Personal information
- Born: 1981 or 1982 (age 42–43)
- Years active: c. 1994–present
- Height: 5 ft 5 in (165 cm)
- Weight: 204 lb (93 kg)

Sport
- Sport: Powerlifting

= Jonathan Stoklosa =

American powerlifter

Jonathan Stoklosa (born ) is an American powerlifter. Born with Down syndrome, he is a Special Olympics champion.

==Early life==
Stoklosa was born with Down syndrome. He only started talking at age 11. He began weightlifting at age 12, after becoming interested due to his two brothers being athletes, and by age 13, he was able to lift 185 lb. He attended Newark High School in Newark, Delaware, where he won a varsity letter as a member of the wrestling team.

==Career==
Five years into his career, Stoklosa competed at the 1999 Special Olympics World Summer Games and was the champion in the bench press, even though he was both the lightest and youngest participant in his class.
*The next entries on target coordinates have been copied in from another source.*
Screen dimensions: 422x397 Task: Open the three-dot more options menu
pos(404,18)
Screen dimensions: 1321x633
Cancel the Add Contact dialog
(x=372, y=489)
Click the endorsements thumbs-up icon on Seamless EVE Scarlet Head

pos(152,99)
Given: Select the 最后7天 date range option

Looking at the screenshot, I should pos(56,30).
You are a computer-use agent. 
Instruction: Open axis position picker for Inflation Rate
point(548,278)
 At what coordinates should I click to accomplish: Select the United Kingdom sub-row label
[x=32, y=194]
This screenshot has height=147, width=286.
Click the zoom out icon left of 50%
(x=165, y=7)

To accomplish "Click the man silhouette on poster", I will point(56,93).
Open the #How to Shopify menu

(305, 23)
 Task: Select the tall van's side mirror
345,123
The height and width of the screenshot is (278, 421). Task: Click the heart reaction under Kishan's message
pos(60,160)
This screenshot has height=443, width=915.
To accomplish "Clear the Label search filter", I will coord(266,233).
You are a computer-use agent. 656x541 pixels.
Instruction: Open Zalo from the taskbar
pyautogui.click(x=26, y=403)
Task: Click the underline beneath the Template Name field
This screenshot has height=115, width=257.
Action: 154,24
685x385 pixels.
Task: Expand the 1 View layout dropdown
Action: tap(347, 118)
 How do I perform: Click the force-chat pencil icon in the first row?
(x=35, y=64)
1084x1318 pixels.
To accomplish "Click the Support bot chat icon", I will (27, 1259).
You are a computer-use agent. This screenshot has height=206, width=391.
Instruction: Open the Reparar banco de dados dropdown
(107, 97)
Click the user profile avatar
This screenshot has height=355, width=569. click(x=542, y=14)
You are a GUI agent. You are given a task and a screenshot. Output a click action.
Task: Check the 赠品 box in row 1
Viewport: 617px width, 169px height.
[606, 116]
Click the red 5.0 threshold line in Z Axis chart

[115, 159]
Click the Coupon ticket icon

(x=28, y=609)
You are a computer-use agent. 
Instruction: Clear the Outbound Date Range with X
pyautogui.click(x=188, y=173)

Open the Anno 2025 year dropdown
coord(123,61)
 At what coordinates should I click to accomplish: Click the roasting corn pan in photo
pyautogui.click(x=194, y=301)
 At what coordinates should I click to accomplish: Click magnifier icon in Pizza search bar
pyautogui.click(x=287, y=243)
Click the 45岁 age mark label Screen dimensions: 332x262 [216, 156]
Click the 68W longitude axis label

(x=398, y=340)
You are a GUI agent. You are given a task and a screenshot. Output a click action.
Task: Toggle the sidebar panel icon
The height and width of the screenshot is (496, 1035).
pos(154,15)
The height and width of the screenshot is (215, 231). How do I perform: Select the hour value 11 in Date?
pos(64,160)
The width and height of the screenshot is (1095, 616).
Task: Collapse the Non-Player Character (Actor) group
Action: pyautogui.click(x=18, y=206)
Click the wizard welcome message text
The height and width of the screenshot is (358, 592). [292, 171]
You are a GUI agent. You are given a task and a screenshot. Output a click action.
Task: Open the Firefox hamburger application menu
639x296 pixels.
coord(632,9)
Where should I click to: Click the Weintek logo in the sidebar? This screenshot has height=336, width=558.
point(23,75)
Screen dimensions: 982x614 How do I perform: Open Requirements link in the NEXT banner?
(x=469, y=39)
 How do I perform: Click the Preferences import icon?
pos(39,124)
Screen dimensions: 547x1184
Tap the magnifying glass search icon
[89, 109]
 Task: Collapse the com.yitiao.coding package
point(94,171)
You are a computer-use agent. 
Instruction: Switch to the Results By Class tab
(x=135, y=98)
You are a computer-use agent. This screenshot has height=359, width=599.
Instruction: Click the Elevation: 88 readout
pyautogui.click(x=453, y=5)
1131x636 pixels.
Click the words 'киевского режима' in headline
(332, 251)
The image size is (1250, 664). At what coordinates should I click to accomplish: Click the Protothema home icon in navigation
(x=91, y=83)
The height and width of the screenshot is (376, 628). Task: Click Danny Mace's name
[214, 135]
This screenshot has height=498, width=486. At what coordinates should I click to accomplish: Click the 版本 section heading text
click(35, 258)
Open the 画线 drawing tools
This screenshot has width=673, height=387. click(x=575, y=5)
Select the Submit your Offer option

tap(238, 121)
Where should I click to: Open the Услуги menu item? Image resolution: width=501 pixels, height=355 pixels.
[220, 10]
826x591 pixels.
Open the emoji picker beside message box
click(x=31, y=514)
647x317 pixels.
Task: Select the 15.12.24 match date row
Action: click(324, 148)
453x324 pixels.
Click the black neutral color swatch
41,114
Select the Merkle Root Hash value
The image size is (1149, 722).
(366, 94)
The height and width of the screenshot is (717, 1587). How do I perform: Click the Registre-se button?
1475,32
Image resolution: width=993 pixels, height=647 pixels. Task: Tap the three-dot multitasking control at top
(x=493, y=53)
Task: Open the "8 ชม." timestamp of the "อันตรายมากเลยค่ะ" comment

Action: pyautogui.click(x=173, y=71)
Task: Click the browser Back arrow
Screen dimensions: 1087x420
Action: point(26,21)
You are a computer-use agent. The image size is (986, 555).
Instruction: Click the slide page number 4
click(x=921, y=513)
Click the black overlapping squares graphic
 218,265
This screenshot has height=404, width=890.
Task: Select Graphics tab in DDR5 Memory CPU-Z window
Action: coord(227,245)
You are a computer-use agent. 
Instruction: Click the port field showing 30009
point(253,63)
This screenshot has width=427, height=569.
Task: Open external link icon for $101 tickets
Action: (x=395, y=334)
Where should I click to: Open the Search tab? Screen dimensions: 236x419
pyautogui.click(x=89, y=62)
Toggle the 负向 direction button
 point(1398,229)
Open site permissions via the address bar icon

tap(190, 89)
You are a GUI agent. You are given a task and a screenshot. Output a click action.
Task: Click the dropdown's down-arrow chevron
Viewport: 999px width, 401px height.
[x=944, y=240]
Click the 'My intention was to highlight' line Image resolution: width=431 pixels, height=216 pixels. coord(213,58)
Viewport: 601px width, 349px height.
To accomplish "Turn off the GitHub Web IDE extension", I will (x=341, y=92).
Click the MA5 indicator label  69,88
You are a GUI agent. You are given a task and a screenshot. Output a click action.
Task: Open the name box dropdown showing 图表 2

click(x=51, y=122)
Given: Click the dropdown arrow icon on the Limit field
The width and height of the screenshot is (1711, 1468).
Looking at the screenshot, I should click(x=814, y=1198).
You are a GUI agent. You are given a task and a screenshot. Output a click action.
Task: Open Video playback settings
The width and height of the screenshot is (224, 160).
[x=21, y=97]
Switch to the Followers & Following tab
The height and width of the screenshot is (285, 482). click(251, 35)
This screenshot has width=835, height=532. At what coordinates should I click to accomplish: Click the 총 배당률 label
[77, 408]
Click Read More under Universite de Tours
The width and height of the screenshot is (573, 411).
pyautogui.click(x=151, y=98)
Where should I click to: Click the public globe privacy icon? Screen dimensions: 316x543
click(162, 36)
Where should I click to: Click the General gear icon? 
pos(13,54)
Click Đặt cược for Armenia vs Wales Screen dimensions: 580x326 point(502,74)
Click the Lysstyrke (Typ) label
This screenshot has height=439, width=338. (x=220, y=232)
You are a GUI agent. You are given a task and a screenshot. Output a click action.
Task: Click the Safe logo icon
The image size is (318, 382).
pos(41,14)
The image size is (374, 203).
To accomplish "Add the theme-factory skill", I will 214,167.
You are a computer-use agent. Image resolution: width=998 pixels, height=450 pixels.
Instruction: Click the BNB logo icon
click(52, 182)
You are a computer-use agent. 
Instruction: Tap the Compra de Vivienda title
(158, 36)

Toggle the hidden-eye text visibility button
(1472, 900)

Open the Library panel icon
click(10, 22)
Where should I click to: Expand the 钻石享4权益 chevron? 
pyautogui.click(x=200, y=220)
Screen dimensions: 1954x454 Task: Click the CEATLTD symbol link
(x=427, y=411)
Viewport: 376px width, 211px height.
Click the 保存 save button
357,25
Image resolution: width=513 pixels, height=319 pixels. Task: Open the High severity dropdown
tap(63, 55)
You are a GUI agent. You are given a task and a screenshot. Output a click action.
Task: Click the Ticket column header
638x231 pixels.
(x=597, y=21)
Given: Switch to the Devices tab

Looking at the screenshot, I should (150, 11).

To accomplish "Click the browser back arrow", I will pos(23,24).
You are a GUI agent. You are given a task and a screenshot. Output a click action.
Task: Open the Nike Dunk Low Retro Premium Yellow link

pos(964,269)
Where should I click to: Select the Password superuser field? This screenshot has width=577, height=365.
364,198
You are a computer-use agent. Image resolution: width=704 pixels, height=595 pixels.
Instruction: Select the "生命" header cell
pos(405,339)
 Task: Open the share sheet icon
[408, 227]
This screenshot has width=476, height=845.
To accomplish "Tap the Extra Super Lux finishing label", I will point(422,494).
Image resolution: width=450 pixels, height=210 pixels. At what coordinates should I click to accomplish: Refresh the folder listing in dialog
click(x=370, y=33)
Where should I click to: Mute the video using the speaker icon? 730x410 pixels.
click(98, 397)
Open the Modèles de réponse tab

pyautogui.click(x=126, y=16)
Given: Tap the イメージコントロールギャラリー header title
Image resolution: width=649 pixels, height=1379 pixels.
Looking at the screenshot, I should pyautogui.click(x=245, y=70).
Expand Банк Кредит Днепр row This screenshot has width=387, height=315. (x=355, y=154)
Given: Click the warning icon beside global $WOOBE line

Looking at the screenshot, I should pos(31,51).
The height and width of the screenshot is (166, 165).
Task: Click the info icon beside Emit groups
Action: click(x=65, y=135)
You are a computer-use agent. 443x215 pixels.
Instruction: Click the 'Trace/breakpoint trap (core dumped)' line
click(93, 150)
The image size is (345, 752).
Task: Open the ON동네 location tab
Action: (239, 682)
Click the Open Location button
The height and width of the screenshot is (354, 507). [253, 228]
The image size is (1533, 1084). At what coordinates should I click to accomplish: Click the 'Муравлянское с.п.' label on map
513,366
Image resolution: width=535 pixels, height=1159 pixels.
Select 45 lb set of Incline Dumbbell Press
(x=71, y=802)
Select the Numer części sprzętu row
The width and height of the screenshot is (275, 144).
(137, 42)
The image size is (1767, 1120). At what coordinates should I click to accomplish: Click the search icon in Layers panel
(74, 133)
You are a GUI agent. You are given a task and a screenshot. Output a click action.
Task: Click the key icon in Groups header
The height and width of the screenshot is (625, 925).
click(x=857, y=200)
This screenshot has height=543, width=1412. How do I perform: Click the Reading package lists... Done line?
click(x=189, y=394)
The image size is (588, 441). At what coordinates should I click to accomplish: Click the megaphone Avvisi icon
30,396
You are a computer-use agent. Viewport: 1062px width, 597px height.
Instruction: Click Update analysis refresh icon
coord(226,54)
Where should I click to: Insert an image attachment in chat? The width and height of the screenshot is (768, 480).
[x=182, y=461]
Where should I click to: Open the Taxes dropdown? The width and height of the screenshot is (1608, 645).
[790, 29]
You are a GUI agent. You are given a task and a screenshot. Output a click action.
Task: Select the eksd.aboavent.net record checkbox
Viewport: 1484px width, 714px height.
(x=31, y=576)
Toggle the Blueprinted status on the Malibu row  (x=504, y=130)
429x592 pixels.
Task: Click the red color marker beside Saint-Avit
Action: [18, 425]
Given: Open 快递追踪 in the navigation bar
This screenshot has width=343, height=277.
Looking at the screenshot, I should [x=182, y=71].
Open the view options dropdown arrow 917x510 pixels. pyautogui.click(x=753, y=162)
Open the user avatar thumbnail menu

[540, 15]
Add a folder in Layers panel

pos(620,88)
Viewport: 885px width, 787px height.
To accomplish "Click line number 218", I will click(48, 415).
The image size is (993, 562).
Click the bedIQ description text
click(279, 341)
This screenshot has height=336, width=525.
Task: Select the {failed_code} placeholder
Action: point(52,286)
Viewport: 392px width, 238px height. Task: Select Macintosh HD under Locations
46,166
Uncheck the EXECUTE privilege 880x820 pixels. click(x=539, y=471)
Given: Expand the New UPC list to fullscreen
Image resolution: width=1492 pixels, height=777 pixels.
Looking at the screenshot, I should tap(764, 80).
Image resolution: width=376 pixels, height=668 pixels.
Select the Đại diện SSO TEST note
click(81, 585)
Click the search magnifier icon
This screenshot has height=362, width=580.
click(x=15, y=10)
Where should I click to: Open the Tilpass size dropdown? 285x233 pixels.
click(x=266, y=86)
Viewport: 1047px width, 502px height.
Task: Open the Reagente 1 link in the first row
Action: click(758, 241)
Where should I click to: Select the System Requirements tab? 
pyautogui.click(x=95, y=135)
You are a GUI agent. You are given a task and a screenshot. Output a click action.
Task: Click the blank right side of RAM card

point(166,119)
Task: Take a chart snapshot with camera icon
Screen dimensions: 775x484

He also won the bronze medal in the deadlift and was fourth in the squat event.

Since then Stoklosa has competed at many events, especially at the Delaware Special Olympics, where he has won over 100 medals and been described by The News Journal as a "cornerstone" of the powerlifting team. He was named the "Delaware Special Olympics Outstanding Athlete" in 2006 and was inducted into the Delaware Special Olympics Hall of Fame in 2018. Stoklosa has also competed at several USA Games, including winning four gold medals at the 2010 event and three gold medals at the 2014 event. His career bests are lifts of 425 lb in the bench press, 425 lb in the deadlift, and 385 lb in the squat. He also participates in bowling, swimming, basketball, golf, and boxing.

Stoklosa is a speaker and advocate for those with disabilities and has been featured in a number of publications, including Sports Illustrated for Kids, Powerlifting USA, and National Public Radio's Only a Game. He has met with then-United States Vice President Joe Biden and is acquaintances with Arnold Schwarzenegger, having been named the "Lifter of the Day" at an Arnold Sports Festival competition.

Stoklosa was selected to be inducted into the Delaware Sports Museum and Hall of Fame in 2024.

==Personal life==
Outside of sports, Stoklosa works at a local Acme Market.